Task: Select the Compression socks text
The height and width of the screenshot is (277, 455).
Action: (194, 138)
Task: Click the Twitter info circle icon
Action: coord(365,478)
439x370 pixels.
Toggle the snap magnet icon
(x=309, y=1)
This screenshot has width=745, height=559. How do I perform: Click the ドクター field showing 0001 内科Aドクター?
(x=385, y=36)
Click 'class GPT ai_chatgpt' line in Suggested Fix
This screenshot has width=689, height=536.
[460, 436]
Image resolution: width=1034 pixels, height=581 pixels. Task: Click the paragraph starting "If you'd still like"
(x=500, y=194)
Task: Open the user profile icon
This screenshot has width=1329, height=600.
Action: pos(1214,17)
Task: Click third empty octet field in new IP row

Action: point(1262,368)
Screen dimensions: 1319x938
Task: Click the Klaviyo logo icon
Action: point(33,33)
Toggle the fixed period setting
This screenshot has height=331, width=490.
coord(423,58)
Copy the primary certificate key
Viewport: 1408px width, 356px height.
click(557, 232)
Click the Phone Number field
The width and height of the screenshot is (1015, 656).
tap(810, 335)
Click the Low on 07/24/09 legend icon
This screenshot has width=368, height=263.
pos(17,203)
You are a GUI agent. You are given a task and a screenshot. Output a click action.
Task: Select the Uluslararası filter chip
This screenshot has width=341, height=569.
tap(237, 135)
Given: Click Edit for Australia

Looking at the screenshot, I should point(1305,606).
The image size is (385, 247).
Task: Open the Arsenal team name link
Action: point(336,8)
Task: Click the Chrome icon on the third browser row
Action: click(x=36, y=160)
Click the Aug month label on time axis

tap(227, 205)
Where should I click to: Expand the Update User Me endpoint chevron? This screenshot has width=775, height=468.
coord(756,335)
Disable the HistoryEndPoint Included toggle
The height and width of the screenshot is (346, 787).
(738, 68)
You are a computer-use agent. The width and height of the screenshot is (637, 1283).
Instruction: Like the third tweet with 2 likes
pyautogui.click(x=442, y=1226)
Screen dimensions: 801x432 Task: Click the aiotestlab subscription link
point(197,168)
* * *
Work task: Pull every line containing the word "Select" out of the listing.

Response:
Task: Select the Compression socks text
Task: Select the Uluslararası filter chip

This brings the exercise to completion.